TASK: Give back the full listing verbatim, apart from its images.

DATA FOR THIS TASK:

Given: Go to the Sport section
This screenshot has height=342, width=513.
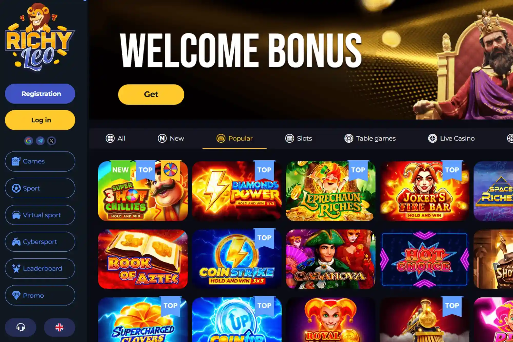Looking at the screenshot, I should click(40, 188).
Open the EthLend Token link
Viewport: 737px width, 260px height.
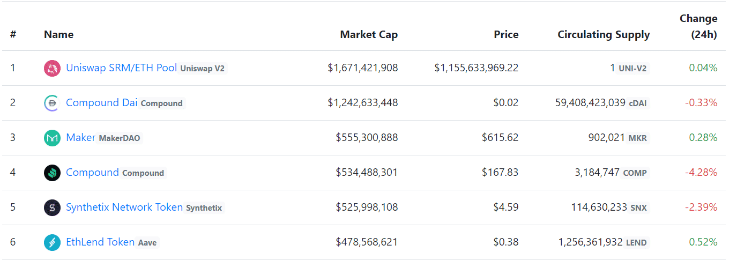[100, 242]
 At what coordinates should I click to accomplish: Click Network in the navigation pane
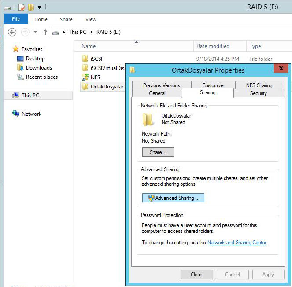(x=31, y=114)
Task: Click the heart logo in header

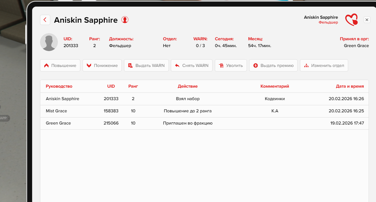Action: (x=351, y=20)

REPLY TO THE TASK:
Given: Go to the Sport section
This screenshot has height=342, width=513.
Looking at the screenshot, I should click(40, 188).
Open the EthLend Token link
Viewport: 737px width, 260px height.
[100, 242]
 At what coordinates should I click to accomplish: Click Network in the navigation pane
(x=31, y=114)
Task: Click the heart logo in header

Action: (x=351, y=20)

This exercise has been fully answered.